Objective: The Alzheimer's Disease Neuroimaging Initiative (ADNI) provides a unique opportunity to investigate the relationship between β-amyloid neuropathology and patients’ long-term cognitive function change. We examined baseline 18F-florbetapir PET amyloid imaging status and 36-months change from baseline in cognitive performance in subjects with mild cognitive impairment (MCI).

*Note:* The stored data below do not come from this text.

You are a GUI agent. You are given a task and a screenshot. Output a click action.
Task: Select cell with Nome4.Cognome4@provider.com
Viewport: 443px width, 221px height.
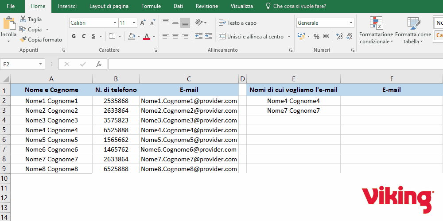click(189, 130)
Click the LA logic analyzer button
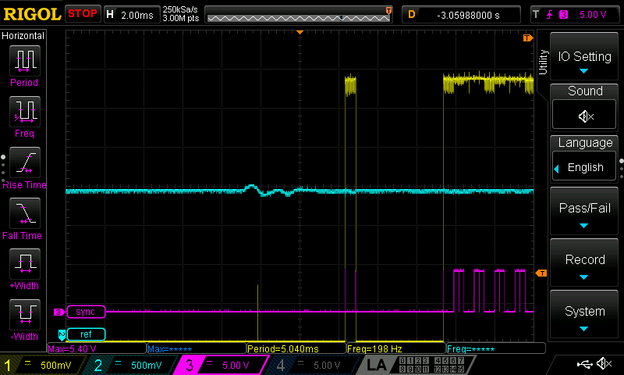The image size is (624, 375). 376,365
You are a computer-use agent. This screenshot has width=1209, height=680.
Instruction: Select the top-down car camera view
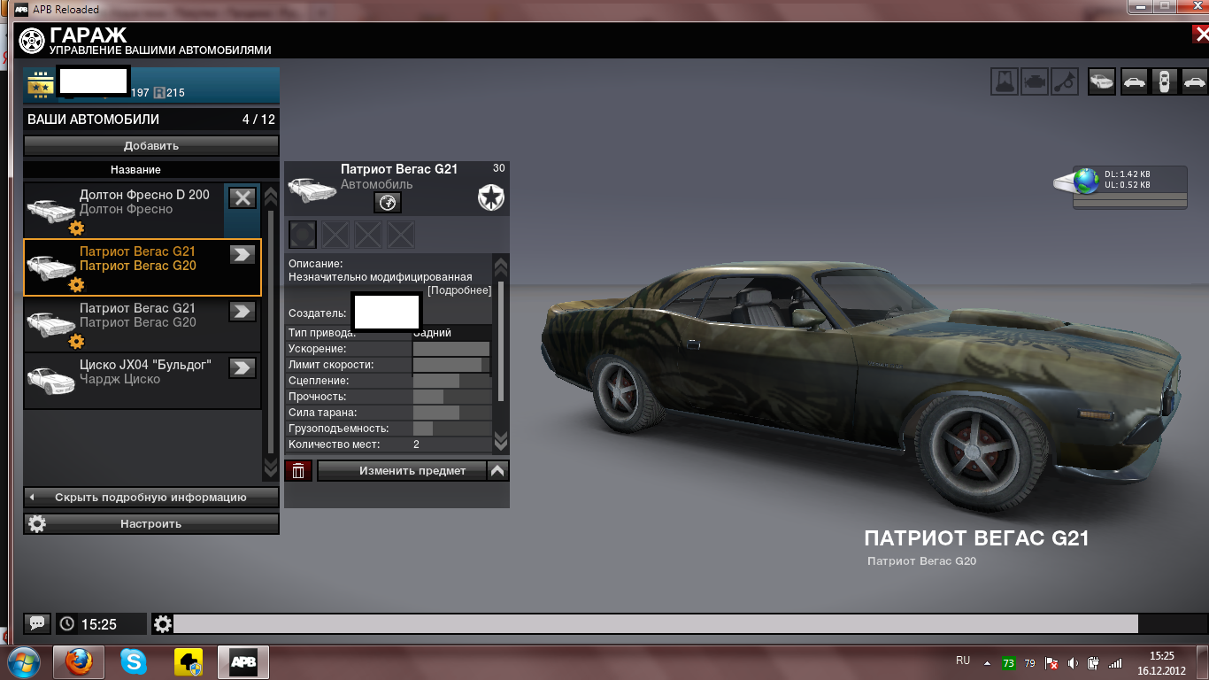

Material and methods: All ADNI subjects who underwent PET-imaging with 18F-florbetapir and had a clinical diagnosis of MCI at the visit closest to florbetapir imaging, were included. β-amyloid deposition was measured by florbetapir standard uptake value ratio (SUVR), and dichotomized as Aβ+ (SUVR > 1.1) or Aβ– (SUVR ≤ 1.1). The change of cognitive scores including ADAS11, MMSE and CDR sum of boxes (CDR-SB) were evaluated every 6 months. Mixed-effect Model Repeated Measures (MMRM) was applied to detect the difference between Aβ+ and Aβ– subjects’ cognitive score change from baseline, adjusting for baseline age and cognitive scores. Clinically significant cognitive change (4 point decline on the ADAS 11) was also evaluated using a multivariate-logistic-regression-model with general estimating equation (GEE) to account for within-subjects correlation. Marginal Odds Ratio was used to evaluate the risk difference for a clinically significant cognitive change among Aβ+ participants vs Aβ– participants.

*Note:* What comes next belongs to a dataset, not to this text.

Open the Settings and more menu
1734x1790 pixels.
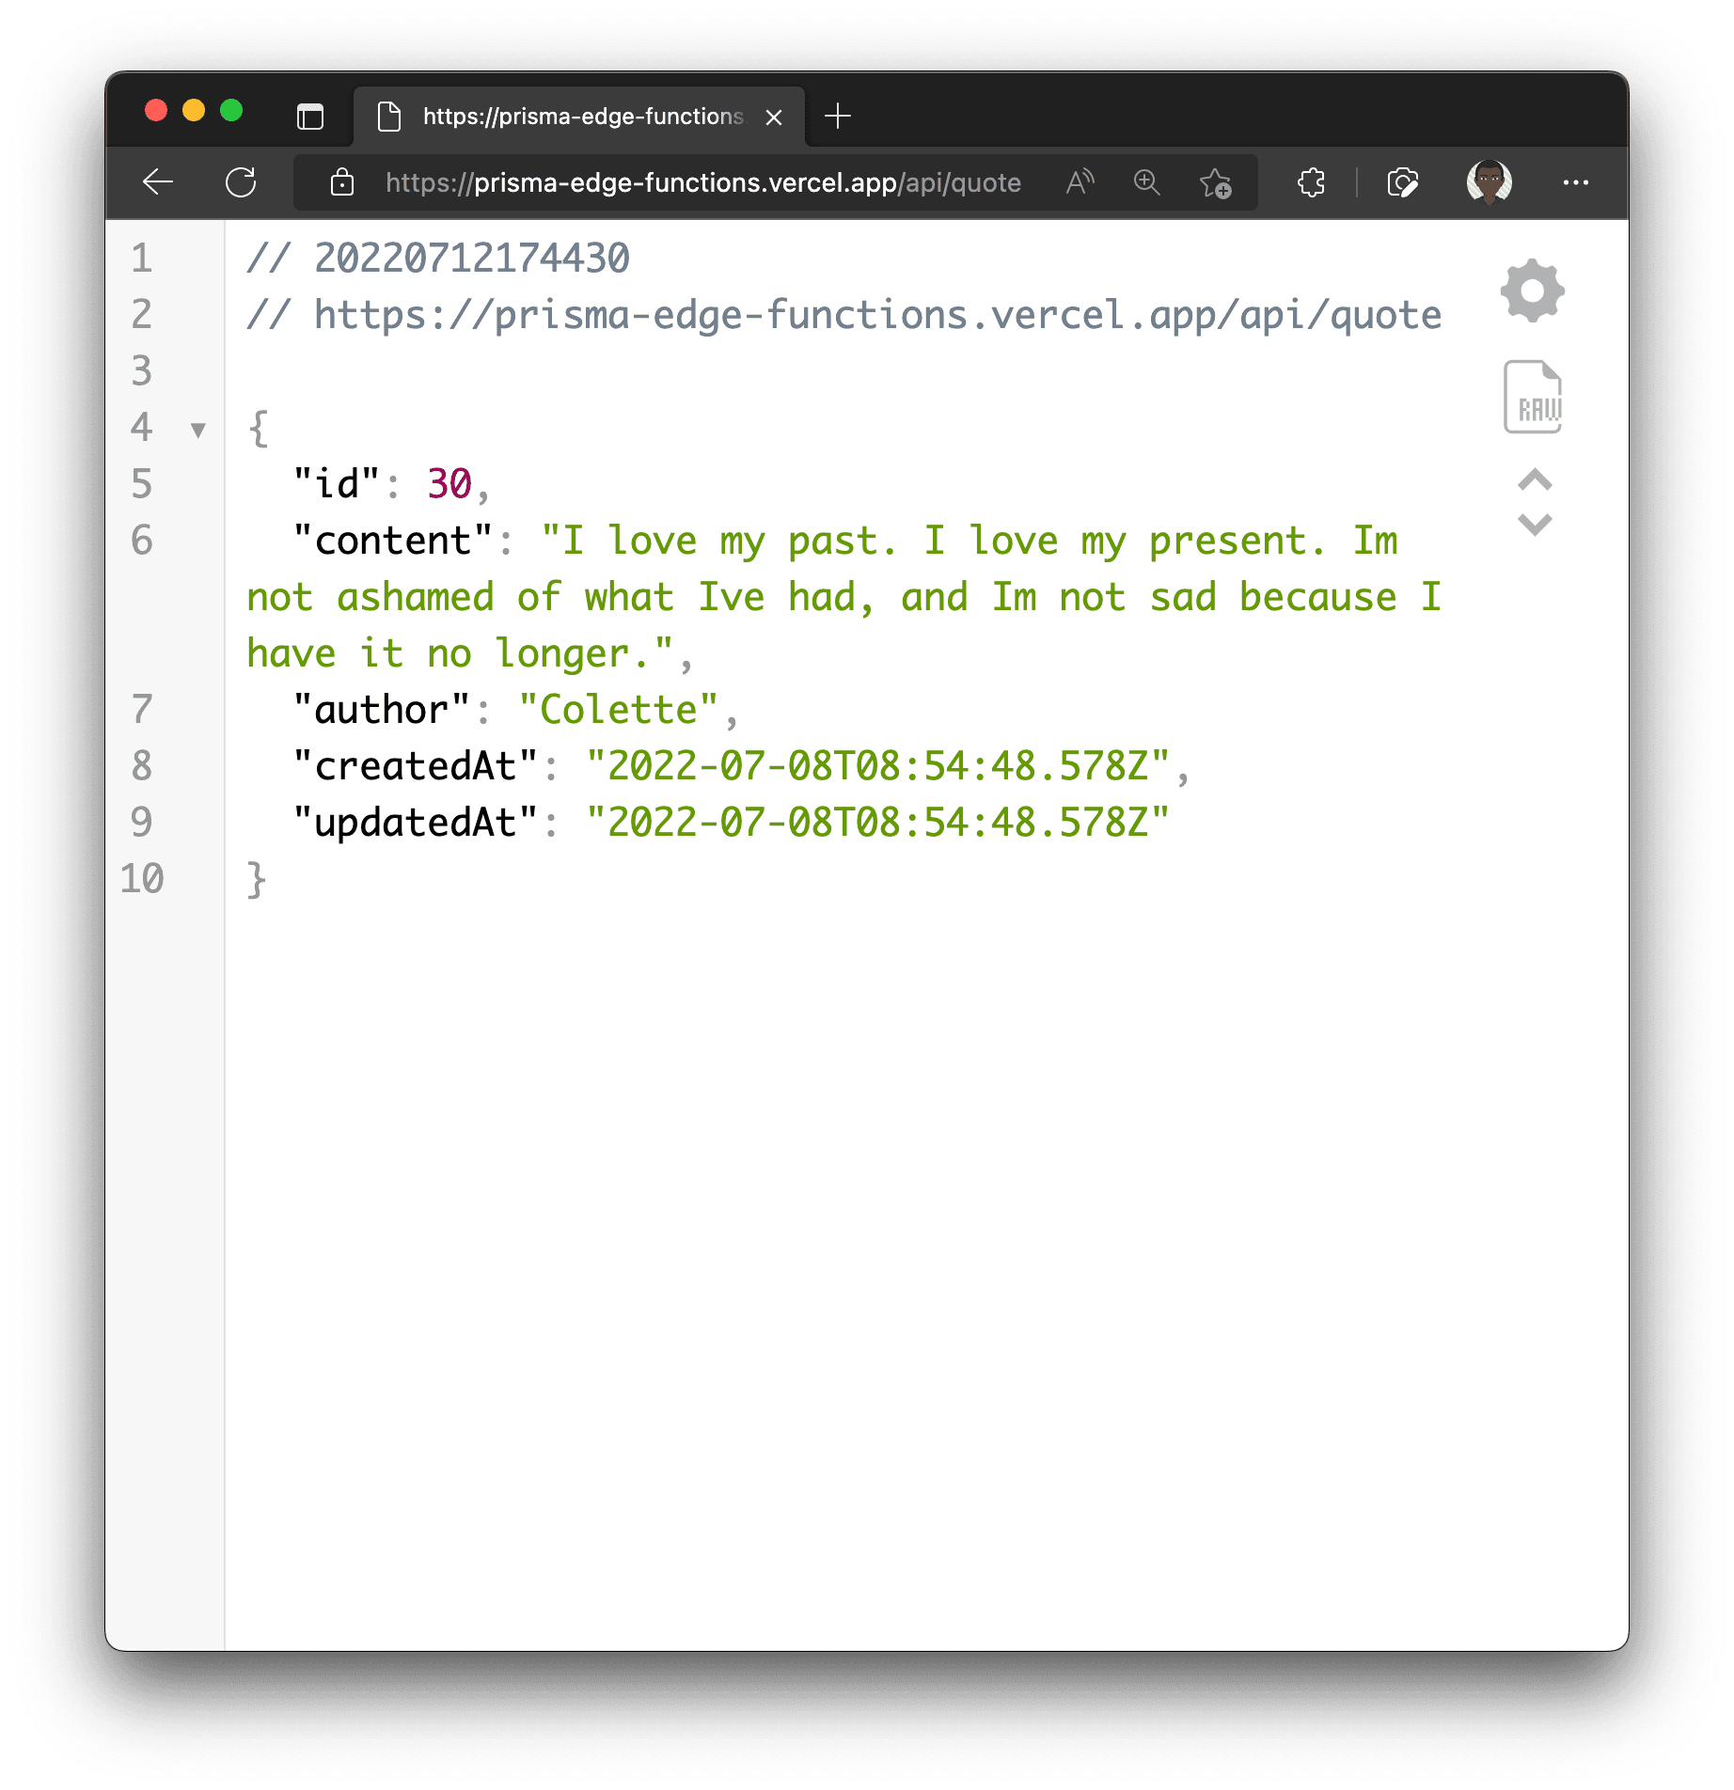point(1575,182)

Result: Of 478 MCI-subjects who had at least one florbetapir scan, 153 had a cognitive evaluation at 36-month follow up. Of those, 79 were Aβ– and 74 Aβ+. At 36-month visit, the Aβ+ vs Aβ– group score changed from baseline (LS means 4.03 vs 0.26 for ADAS 11; -2.61 vs-0.40 for MMSE; 1.53 vs -0.11 for CDR-SB [p < 0.0001 all comparisons]). GEE analysis on clinically significant cognitive change showed a marginal Odds Ratio = 2.18 (95%CI: 1.47–3.21) for Aβ+ vs Aβ– groups.
Conclusions: MCI subjects with higher β-amyloid deposition, had greater deterioration in cognitive function over the 36-month follow up, while subjects with no β-amyloid accumulation tended to be stable on these measurements. This finding is consistent with previously published studies.